▸ INSTRUCTIONS FOR THE TASK
Copy the entries from the line that has "Screenshot is 1234x2576." through the line that has "News (485, 24)", substituting "Hall of Honor" for "Hall of Fame" and leaving everything else unchanged.

--- PROVIDED RECORDS ---

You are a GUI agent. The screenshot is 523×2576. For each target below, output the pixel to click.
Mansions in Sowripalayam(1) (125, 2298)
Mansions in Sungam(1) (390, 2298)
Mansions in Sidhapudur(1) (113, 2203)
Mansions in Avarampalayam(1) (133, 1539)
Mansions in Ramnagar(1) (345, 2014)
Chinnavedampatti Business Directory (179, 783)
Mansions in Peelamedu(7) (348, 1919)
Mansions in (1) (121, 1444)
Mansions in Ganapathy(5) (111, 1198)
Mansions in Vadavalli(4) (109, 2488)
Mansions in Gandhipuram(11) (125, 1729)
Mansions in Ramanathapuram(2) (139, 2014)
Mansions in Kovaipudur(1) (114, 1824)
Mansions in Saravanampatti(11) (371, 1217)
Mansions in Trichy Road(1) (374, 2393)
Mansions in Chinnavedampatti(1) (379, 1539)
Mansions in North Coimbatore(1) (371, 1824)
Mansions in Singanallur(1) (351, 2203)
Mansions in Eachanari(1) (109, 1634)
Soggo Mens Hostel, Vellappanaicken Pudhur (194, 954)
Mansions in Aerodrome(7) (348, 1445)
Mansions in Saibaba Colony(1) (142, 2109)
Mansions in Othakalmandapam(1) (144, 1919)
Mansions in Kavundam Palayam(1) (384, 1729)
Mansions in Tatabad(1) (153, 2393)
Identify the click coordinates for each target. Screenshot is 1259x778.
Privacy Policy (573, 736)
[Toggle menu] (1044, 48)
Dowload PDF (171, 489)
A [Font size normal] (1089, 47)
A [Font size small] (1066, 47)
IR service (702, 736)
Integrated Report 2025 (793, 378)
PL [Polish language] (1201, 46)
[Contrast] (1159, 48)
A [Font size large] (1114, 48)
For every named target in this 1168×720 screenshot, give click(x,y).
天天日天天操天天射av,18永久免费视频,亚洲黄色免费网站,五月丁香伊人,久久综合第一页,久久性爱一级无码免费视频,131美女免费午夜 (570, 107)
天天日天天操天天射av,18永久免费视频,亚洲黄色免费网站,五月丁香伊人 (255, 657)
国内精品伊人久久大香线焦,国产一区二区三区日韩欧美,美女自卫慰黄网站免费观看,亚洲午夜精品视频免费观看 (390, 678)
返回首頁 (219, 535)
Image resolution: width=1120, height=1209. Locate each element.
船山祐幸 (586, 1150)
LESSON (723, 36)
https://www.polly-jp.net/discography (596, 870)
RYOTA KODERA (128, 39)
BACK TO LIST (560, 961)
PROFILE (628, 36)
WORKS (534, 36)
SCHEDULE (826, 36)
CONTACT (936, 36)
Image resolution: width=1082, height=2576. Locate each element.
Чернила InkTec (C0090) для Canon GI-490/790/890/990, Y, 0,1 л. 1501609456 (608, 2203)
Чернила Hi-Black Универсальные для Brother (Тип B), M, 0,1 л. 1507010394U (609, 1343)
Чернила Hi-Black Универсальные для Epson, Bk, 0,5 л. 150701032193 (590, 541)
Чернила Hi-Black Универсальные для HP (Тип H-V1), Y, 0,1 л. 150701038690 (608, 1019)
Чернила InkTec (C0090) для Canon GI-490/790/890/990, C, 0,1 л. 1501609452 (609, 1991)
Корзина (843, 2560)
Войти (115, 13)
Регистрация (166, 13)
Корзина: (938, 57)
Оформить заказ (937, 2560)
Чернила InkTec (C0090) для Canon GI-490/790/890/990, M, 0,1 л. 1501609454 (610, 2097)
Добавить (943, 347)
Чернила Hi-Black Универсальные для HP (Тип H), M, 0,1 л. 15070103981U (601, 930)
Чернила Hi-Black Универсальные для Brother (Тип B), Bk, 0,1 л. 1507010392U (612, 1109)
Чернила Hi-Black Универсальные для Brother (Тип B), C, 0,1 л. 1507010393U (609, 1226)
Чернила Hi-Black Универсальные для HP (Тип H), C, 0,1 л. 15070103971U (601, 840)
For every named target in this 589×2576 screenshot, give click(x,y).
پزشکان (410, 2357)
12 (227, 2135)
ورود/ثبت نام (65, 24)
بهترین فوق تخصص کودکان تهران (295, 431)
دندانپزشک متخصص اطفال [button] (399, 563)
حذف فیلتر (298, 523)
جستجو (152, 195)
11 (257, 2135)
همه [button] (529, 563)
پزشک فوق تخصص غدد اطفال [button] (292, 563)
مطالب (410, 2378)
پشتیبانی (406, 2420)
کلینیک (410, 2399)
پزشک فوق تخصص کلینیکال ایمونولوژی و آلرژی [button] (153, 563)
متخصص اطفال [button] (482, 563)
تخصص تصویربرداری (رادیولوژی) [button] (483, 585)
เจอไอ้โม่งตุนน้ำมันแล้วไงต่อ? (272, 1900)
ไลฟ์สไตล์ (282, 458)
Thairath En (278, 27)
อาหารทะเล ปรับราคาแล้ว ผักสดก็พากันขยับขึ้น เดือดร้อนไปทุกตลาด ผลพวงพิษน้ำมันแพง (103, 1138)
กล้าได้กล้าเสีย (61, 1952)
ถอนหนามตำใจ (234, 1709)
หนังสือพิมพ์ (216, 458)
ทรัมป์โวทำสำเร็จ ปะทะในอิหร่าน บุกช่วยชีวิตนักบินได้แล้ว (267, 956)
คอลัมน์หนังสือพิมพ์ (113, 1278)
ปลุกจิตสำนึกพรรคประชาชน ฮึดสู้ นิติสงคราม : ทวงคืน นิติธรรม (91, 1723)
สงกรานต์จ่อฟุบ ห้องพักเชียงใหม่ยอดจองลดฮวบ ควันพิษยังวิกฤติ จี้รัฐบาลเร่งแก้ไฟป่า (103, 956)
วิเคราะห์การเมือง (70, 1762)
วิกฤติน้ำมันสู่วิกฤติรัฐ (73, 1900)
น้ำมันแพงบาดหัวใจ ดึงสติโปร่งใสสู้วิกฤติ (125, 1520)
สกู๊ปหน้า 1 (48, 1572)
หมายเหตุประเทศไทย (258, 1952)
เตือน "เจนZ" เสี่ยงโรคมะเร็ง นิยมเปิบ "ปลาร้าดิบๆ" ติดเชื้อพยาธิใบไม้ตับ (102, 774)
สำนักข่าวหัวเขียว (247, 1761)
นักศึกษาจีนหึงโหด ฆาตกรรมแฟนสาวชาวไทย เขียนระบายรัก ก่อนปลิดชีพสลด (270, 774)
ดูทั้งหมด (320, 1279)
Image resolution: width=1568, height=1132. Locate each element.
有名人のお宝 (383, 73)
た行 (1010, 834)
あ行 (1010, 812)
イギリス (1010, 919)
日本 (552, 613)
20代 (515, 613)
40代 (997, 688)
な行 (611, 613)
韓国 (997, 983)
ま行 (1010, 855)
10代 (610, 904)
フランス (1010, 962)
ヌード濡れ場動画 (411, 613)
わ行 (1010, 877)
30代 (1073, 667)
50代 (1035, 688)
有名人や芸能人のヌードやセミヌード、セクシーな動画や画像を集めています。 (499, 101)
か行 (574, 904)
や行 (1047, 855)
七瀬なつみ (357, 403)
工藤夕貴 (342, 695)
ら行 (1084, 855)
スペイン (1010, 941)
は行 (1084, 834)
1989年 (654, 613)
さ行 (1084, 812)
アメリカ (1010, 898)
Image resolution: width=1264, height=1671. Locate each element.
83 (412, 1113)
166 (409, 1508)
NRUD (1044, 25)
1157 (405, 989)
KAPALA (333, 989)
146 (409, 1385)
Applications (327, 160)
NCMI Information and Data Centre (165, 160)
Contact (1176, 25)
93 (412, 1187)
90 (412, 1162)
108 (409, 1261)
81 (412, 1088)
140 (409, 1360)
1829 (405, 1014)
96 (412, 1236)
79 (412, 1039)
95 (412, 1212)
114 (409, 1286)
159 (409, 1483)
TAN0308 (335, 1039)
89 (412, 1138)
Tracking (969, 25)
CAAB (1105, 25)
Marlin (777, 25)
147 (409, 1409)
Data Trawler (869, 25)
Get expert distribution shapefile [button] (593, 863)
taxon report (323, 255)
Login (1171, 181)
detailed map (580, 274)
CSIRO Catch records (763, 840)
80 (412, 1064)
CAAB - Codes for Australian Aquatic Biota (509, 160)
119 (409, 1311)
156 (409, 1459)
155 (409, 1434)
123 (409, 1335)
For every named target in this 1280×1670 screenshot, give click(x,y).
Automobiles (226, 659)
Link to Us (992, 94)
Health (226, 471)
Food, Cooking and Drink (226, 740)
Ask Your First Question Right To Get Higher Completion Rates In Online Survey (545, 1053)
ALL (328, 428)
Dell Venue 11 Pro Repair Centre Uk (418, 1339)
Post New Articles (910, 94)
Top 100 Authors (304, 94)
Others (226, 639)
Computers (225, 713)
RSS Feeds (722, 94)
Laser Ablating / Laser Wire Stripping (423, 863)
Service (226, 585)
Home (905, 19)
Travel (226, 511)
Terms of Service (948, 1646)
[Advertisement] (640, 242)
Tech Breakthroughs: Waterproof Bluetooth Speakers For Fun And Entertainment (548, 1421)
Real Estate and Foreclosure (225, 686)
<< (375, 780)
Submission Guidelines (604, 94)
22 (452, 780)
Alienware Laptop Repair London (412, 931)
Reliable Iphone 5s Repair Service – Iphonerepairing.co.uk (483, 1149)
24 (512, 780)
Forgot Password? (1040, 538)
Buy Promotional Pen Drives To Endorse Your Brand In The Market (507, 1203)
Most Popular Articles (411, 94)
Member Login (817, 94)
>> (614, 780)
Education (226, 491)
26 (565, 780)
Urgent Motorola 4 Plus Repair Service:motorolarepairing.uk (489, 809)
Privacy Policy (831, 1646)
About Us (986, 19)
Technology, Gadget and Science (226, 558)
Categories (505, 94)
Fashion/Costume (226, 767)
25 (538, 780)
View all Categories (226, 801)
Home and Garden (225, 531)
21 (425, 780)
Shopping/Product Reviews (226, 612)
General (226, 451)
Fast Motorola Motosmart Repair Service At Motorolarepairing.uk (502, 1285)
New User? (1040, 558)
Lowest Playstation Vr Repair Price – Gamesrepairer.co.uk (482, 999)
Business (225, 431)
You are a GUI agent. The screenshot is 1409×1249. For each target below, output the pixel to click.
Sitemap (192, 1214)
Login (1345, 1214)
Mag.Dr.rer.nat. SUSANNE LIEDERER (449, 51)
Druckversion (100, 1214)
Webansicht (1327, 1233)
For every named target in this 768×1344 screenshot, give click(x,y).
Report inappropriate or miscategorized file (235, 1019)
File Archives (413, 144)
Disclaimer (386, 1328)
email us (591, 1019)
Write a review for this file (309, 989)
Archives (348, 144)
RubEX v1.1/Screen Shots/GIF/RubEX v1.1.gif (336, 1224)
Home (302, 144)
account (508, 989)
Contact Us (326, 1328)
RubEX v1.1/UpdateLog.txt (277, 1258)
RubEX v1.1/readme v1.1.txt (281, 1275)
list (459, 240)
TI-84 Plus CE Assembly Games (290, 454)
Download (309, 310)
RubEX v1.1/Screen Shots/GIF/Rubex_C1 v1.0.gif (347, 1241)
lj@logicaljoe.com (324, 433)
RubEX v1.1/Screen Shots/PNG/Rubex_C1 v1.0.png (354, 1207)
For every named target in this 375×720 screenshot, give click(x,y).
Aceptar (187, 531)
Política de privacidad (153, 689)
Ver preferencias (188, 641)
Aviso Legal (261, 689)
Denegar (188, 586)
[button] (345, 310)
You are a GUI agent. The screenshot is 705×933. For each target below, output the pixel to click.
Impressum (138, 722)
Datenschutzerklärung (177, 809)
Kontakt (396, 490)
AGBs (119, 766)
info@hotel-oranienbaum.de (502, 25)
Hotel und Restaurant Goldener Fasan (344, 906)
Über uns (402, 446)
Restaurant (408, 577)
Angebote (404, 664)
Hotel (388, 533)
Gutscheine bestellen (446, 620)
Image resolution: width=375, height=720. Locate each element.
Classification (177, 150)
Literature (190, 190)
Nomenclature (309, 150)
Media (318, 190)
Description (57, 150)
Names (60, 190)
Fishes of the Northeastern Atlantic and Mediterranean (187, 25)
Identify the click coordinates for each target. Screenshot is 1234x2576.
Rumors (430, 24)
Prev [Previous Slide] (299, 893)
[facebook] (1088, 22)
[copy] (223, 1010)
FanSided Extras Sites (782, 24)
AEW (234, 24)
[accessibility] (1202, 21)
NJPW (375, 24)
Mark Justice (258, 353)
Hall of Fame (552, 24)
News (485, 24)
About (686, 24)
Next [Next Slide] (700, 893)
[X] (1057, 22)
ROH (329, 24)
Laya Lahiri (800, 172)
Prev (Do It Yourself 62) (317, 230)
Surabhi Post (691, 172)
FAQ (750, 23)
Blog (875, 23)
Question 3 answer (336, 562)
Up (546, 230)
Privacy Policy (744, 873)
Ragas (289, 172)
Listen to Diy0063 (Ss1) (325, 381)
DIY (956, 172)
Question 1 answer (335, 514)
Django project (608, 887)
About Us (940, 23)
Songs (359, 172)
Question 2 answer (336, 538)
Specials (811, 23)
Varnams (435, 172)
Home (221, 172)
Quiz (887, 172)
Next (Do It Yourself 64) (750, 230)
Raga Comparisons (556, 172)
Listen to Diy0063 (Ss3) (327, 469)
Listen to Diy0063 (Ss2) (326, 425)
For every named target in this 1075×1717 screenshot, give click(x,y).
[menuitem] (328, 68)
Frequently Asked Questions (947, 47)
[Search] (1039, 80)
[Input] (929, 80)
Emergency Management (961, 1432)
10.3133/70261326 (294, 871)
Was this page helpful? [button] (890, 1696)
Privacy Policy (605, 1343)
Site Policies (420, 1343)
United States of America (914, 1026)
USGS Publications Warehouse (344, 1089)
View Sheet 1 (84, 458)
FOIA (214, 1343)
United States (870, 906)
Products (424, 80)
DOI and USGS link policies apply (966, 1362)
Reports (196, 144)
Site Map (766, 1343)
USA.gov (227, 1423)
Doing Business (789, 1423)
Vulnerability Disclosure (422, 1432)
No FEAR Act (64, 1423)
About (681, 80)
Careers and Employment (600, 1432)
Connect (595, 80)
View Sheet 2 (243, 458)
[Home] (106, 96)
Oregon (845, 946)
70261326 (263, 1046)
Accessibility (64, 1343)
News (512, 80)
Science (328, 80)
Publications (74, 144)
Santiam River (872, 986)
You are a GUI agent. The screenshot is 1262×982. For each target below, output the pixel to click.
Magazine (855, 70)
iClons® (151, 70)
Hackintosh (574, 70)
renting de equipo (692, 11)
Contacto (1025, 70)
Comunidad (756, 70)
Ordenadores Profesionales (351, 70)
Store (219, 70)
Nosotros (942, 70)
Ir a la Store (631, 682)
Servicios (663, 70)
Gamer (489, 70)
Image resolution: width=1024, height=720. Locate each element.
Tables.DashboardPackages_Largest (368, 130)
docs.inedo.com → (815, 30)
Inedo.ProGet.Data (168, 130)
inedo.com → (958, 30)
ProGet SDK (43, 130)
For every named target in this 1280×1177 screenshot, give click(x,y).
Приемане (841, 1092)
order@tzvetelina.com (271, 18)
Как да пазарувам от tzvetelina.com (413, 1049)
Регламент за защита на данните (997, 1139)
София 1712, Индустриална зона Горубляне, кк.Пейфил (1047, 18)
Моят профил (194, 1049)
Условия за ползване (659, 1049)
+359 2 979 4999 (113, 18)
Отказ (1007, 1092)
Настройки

---

▸ ANSWER IN FULL
Identify the click coordinates for each target. Screenshot is 1234x2576.
Rumors (430, 24)
Prev [Previous Slide] (299, 893)
[facebook] (1088, 22)
[copy] (223, 1010)
FanSided Extras Sites (782, 24)
AEW (234, 24)
[accessibility] (1202, 21)
NJPW (375, 24)
Mark Justice (258, 353)
Hall of Honor (552, 24)
News (485, 24)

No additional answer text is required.